Exercise goal
Would you pull out every line of the material that contains the string "agent"?

Given information
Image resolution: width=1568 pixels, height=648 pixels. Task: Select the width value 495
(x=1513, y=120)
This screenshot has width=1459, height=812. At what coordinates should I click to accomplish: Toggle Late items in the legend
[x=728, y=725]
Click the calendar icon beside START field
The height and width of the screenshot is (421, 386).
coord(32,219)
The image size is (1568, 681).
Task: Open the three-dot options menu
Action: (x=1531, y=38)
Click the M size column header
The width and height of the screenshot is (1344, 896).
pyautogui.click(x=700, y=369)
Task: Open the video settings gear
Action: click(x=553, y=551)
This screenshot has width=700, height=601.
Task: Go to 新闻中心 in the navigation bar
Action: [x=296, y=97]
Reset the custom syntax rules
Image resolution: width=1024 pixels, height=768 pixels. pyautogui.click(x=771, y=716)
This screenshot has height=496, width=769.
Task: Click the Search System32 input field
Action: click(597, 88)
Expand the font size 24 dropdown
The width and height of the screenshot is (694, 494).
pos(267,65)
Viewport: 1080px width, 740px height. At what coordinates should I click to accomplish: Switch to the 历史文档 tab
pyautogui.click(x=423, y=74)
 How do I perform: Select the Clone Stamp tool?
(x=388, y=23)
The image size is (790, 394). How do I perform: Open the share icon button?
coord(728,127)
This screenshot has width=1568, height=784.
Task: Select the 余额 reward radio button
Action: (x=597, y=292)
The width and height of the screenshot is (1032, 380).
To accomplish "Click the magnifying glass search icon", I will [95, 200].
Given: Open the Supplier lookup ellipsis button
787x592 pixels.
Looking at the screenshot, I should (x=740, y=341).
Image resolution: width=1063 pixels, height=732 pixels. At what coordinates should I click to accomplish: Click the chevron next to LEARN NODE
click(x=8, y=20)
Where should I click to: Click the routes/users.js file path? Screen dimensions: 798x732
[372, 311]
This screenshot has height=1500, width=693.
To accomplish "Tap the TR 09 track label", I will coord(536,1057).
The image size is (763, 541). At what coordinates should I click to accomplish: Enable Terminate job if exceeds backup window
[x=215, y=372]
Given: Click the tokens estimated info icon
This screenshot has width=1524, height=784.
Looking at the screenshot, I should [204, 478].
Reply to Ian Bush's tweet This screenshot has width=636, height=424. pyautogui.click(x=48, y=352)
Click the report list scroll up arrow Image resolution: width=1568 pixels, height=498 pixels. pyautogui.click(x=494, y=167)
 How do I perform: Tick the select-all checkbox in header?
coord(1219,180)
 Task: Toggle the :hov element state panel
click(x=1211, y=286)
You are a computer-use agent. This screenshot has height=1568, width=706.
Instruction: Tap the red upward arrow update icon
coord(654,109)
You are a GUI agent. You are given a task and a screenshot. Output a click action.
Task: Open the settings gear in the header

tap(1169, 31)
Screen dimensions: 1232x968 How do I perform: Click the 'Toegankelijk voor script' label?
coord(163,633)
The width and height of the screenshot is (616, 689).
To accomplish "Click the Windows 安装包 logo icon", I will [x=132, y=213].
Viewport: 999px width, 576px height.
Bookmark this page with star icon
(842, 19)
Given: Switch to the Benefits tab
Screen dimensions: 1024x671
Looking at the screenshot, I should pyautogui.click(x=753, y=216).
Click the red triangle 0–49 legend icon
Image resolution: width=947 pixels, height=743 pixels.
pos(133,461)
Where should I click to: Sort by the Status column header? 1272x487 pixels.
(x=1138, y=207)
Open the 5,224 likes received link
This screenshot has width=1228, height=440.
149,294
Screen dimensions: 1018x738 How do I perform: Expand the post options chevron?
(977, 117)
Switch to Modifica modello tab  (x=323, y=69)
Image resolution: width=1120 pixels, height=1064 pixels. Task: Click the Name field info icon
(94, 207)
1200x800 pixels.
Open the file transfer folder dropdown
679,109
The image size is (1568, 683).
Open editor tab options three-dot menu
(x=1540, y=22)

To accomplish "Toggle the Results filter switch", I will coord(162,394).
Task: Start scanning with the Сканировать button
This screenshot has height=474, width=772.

Solution for this problem
You are a computer-use agent. This screenshot has height=1568, width=706.
You are a GUI agent. You are given a task and a screenshot. Output a click action.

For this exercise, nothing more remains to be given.